Cooked oats are a quick and easy addition to your morning meal—full of satiating and heart-healthy fiber. But during the summer, who wants to stand over a hot stove stirring oatmeal? Summer breakfasts need to be effortless and cooling. My grab-and-go oatmeal breakfast makes time and the refrigerator do all the work for you.
This recipe includes chia seeds in addition to oats for their nutritional boost of fiber and protein, both of which help keep you feeling full for longer than your typical oats breakfast. The resulting combination provides enough food for me in the morning, but if you have a bigger appetite (like my nephews, who happily road tested this recipe), consider increasing the oats and milk quantities to 3/4 cup or supplement it with a hard-boiled egg, yogurt, or almond butter toast.
1/2 cup rolled oats
1/2 cup unsweetened almond milk, or your preferred type of milk
2 teaspoons chia seeds
Pinch of salt
Maple syrup, optional, to taste
Handful of fresh or frozen berries.
- The night before, put the rolled oats, milk, chia seeds, and salt into a glass container with a tight-fitting lid, and add maple syrup to taste. Start with 1 teaspoon of maple syrup if you want some sweetness—you can always add more syrup tomorrow.

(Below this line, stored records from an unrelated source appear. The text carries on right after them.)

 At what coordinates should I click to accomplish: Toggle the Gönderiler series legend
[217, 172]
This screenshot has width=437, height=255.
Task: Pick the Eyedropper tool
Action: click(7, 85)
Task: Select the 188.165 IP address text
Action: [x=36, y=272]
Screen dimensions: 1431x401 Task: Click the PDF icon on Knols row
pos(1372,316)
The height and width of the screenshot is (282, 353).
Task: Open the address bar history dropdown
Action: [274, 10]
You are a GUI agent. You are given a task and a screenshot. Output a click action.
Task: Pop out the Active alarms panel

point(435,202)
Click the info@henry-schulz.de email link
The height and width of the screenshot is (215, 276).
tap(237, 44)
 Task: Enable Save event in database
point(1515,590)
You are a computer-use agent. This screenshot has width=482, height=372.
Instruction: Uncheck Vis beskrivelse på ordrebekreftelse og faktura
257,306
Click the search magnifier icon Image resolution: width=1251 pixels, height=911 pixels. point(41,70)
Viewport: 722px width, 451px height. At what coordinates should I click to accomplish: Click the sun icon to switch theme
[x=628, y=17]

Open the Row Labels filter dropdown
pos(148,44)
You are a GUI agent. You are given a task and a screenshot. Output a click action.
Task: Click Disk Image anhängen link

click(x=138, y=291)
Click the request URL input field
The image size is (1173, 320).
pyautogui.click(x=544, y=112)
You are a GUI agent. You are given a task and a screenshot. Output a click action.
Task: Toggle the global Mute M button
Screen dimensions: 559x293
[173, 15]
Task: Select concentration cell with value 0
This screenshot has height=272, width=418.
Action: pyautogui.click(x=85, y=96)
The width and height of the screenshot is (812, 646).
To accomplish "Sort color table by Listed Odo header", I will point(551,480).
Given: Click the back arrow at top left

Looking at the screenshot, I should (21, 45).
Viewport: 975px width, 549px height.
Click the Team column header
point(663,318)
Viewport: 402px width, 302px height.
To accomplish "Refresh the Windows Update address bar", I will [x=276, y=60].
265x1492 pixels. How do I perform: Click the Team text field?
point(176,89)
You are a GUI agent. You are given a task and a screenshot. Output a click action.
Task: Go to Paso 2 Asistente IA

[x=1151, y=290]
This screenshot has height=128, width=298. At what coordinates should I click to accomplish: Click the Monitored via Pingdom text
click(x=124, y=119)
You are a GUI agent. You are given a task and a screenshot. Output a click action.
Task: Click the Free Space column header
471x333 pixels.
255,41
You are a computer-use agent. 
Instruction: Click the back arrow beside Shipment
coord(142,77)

- (A pint-size Mason jar is the perfect size for a 1/2-cup serving. Use a larger jar if you are using more oats. Alternatively, prepare as many servings as you would like in a bowl and stir the mixture before refrigeration.)
- Cover container and shake mixture well, or stir mixture if making in a bowl.
- Top with berries and re-cover container.
- Refrigerate overnight and eat in the morning.
- Grab-and-Go Breakfast with Chew. Substitute 1/2 cup quick-cooking steel-cut oats for the rolled oats. The result is a more textured, chewy oatmeal.
- Grab-and-Go Breakfast with Fruit and Nuts. Add chopped nuts on top of the fruit for more texture and protein.
- Grab-and-Go Breakfast with Yogurt.Stir the basic Grab-and-Go breakfast into a container of plain yogurt for a heartier, even more protein-dense meal.
Glass jars are an excellent addition to your kitchen. You can find Mason Ball jars at any hardware or home-goods store for a reasonable price. Glass jars make for environmentally conscious storage containers for leftovers and can also be used as water (or wine) glasses. While not as portable as plastic due to the chance of breakage, if cared for properly, glass lasts longer overall.
You might have heard of Chia Pets—those awesome terracotta figures from the late 1970s that grew “hair.” That chia is the same as this chia, but don’t let that deter you. Chia seeds, from the mint family, are full of fiber and protein and are a superior source of healthy omega-3 fatty acids. Try Blain Arin’s Lavender-Honey Chia Pudding for another delicious way to incorporate chia seeds into your diet.
We have heard “breakfast is the most important meal of the day.” Not only does a nutritious breakfast jump-start your metabolism and give you the fuel you need to physically and mentally meet the challenges of your day, but a good, healthy breakfast gives you the opportunity, every morning, to recommit yourself to eating well and taking care of yourself.